315. “Red Rowy Forster” is one of the list complained of to the Bishop of Carlisle, about 1550 (see ‘Hughie Grame’), and he is in company with Jock of Kinmont, one of Will’s four sons, Archie of Gingles, Jock of Gingles, and George of the Gingles, who may represent “The Chingles” in the informer’s list already cited. Nicolson and Burn, I, lxxxii.
316. This is also to be observed: “There are in this collection no fewer than three poems on the rescue of prisoners, the incidents in which nearly resemble each other, though the poetical description is so different that the editor did not think himself at liberty to reject any one of them, as borrowed from the others. As, however, there are several verses which, in recitation, are common to all these three songs, the editor, to prevent unnecessary and disagreeable repetition, has used the freedom of appropriating them to that in which they seem to have the best poetic effect.” ‘Jock o the Side,’ Minstrelsy, II, 76, ed. 1833.

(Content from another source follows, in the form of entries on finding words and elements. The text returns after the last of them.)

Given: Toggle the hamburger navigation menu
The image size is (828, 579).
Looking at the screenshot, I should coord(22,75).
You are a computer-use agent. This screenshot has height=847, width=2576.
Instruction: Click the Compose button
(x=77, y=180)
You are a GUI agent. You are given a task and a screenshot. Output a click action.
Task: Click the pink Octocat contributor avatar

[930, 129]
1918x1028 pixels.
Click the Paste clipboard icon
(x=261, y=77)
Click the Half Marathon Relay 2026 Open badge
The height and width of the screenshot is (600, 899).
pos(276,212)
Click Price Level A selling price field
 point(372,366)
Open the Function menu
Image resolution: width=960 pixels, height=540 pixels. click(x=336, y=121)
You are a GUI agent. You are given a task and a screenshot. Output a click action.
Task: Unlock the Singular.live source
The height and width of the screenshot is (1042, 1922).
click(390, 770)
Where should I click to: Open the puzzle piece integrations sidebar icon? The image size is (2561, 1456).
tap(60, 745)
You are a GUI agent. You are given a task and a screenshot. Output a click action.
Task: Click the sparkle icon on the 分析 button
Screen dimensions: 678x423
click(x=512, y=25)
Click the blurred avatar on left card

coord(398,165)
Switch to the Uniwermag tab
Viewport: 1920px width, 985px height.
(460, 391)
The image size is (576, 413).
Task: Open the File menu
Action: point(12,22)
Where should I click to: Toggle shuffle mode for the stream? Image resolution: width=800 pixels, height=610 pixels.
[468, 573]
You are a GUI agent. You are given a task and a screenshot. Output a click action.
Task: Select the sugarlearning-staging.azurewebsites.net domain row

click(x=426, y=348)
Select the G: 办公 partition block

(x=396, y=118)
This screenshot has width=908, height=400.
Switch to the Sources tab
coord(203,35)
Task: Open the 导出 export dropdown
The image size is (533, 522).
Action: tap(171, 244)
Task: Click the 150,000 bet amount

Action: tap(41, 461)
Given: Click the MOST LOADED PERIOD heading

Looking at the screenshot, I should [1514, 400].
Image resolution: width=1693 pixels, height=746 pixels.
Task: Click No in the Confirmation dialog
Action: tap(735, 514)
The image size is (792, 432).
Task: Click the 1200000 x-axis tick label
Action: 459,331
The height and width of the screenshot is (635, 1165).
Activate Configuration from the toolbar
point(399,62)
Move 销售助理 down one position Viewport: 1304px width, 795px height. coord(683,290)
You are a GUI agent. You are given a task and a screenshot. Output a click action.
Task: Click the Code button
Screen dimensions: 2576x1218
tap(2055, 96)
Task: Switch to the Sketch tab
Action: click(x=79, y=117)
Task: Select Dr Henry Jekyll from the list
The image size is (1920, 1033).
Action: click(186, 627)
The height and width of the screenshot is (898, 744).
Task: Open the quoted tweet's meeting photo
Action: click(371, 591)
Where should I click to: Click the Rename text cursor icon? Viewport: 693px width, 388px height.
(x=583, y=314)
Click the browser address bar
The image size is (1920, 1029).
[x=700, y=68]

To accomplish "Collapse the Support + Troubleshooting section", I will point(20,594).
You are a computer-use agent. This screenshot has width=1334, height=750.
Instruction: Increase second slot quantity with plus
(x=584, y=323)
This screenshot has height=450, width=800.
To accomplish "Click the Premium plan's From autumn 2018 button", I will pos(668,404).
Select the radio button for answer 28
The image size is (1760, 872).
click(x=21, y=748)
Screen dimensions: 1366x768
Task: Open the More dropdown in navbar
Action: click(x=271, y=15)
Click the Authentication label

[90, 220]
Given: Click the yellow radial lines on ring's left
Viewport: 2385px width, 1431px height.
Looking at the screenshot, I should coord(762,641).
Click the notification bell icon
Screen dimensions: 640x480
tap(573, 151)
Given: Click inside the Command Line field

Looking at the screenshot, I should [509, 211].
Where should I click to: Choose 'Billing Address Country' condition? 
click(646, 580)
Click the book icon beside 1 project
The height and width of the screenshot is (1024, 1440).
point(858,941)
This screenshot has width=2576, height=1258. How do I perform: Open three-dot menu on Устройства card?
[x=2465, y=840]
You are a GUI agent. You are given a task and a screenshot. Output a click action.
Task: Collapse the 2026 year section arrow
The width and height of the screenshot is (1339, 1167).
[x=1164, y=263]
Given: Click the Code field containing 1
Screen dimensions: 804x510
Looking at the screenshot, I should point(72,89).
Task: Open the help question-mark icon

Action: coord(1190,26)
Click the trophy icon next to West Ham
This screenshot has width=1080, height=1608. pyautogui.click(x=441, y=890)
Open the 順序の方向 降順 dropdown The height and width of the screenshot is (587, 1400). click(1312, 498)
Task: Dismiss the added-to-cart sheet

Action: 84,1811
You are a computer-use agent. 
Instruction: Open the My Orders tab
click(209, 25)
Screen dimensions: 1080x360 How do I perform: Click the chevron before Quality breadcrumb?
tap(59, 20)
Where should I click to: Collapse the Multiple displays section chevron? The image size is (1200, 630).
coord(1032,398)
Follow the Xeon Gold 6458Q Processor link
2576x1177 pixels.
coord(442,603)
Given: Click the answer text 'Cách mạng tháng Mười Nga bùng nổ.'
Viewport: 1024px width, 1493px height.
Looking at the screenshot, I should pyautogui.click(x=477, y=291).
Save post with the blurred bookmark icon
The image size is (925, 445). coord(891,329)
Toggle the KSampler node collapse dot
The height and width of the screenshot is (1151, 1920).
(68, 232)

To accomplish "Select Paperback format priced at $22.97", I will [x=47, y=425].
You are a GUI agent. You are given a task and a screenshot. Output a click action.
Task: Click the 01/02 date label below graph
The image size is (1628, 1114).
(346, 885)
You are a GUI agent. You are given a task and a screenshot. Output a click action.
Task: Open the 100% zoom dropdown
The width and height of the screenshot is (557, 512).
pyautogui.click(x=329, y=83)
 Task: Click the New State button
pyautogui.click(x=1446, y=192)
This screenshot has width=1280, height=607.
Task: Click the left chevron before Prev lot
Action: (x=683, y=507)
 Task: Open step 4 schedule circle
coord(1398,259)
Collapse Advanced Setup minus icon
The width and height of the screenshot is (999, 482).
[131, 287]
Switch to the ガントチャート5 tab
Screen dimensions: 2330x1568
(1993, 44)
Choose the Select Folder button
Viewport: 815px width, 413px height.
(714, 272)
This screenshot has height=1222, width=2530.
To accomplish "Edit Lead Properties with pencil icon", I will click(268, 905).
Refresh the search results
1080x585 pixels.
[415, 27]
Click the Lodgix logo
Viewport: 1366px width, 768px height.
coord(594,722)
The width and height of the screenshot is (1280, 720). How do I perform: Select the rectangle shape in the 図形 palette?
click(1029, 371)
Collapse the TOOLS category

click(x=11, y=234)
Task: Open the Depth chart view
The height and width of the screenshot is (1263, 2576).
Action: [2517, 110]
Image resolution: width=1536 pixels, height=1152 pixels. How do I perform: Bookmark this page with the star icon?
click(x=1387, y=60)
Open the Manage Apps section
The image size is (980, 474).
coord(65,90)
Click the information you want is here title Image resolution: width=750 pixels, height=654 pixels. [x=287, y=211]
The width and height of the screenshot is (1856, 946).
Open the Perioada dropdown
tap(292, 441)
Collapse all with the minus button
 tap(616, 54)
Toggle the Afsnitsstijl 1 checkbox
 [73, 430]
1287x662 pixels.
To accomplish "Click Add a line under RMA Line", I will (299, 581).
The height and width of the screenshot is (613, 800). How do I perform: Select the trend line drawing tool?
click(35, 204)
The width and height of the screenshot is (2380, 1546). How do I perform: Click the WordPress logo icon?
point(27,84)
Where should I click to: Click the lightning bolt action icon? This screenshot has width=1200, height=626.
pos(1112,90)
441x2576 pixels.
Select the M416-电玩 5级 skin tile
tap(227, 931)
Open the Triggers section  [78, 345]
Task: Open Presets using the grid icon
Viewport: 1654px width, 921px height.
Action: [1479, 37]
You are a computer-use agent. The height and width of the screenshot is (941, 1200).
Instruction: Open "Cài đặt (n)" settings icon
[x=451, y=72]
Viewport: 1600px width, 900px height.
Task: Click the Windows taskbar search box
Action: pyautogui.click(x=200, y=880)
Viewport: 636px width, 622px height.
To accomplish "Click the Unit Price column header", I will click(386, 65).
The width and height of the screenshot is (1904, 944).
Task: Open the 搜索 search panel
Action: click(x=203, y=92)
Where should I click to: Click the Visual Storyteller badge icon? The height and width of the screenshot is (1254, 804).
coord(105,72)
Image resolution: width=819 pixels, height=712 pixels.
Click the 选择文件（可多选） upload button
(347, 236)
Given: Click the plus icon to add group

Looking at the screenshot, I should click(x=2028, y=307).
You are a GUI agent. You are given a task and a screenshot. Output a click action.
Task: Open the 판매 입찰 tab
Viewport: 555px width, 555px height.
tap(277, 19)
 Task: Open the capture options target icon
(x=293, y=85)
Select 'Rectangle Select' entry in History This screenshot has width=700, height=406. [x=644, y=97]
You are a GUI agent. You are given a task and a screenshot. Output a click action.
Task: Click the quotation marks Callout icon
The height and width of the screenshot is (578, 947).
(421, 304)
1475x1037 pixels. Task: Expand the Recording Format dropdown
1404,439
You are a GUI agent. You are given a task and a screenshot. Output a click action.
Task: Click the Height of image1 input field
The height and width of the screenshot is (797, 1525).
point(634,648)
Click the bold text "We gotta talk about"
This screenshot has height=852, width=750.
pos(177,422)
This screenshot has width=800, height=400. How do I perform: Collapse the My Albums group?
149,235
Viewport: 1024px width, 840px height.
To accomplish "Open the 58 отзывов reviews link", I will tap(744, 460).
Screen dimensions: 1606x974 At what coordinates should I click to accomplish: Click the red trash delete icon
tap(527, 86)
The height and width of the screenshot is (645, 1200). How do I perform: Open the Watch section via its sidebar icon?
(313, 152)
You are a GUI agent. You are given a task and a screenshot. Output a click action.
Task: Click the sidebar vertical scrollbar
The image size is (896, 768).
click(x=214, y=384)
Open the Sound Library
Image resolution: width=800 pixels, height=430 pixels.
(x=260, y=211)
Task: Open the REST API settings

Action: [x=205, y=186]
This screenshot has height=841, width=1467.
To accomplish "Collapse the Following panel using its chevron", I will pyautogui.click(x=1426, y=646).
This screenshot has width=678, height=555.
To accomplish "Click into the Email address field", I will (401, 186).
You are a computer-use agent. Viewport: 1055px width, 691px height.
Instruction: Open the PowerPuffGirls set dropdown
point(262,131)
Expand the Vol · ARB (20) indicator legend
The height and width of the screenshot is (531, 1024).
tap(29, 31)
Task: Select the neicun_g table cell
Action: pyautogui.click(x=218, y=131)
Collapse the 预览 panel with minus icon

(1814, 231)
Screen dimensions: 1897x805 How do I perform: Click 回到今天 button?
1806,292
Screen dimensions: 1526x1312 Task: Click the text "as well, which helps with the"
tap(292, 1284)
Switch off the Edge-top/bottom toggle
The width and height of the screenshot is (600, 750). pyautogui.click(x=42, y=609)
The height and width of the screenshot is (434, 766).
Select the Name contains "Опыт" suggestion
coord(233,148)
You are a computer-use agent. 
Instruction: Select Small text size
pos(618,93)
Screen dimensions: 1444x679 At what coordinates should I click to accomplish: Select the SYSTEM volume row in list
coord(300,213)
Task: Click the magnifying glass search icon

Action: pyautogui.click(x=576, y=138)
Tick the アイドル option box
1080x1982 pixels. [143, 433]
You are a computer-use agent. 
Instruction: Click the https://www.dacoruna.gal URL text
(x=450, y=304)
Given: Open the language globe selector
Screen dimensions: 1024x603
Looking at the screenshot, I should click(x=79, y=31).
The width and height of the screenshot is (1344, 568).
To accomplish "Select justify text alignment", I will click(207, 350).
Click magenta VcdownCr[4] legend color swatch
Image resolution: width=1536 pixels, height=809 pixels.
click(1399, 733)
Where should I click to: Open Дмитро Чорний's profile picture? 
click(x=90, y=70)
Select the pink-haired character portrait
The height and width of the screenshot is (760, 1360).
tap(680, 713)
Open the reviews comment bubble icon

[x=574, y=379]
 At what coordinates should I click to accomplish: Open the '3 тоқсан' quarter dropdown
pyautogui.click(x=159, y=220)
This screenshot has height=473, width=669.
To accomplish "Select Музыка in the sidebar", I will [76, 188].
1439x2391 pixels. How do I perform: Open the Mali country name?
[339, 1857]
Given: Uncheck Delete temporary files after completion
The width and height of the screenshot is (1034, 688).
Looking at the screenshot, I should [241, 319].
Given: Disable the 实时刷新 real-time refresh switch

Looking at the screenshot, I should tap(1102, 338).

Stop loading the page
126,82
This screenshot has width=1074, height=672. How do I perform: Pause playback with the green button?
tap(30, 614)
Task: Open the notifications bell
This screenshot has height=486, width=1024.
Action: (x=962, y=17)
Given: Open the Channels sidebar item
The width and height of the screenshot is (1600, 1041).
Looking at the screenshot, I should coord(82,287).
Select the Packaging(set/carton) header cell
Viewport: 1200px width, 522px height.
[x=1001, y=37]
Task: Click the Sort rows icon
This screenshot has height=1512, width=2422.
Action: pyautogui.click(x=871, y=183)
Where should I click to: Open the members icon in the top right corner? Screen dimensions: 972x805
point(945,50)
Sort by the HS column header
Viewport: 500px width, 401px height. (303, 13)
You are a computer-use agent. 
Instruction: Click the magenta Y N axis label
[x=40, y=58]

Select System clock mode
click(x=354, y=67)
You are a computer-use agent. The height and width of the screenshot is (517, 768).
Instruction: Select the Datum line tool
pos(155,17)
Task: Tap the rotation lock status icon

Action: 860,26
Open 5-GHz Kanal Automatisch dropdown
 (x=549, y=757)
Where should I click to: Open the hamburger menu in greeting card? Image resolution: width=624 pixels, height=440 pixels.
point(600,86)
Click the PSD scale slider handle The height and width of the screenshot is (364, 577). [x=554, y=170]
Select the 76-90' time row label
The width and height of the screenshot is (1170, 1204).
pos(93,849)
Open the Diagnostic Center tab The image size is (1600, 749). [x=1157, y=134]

317. Campbell “projected” his work as early as 1790, and he intimates in his preface, p. viii (if I have rightly understood him), that he gave help to Scott.
318. For the Laird’s Jock, see ‘Dick o the Cow,’ No 185. “I do not say there never was a Laird’s Wat, but I do not recollect having met with an Armstrong called Walter during the sixteenth century:” Mr R. B. Armstrong.
319. If the text is right, John (or was it Hobbie Noble?) had killed Peeter a Whifeild. See ‘Hobbie Noble,’ 94.
320. “I am a bastard brother of thine,” says Hobby in 263; cf. 282. But in B 7 and ‘Hobie Noble,’ 3, he is an Englishman, born in Bewcastle, and banished to Liddesdale.
321. This device, whether of great practical use or not, has much authority to favor it: Hereward, De Gestis Herwardi, Michel, Chroniques A. Normandes, p. 81; Fulk Fitz-Warin, Wright, p. 92; Eustache le Moine, Michel, p. 55, vv. 1505 ff. (see Michel’s note, p. 104 f.); Robert Bruce, Scotichronicon, Goodall, II, 226; other cases in Miss Burne’s Shropshire Folk-Lore, pp. 16, 20, 93 note. It is repeated in ‘Archie o Cawfield.’
322. Bay and grey should be exchanged in B 10, C 7.
323. Miswritten Capeld; again in 124.
324. “Tradition says that his [Archie’s] name was Archibald Armstrong.” (Note at the end of the MS.)
325. Belonging to John’s Christie, son of Johnie Armstrong. Christie of Barnglish was in Kinmont Willie’s rescue. R. B. Armstrong, Appendix, p. cii, No LXIV; T. J. Carlyle, The Debateable Land, p. 22. Tytler, IX, 437.
326. The “white hand” in the Slovenian ballad, II, 350, is hard to explain unless there is a mixture of a prison-ballad and a snake-ballad.
327. “The earldom of Huntingdon was vacant from about 1487 to 1529, and, as the Fitz-Walters were lineally descended from the daughter of the first Simon de St Liz, Earl of Huntingdon, this may have suggested to Skelton the idea of giving that title to the husband of Matilda Fitz-Walter.”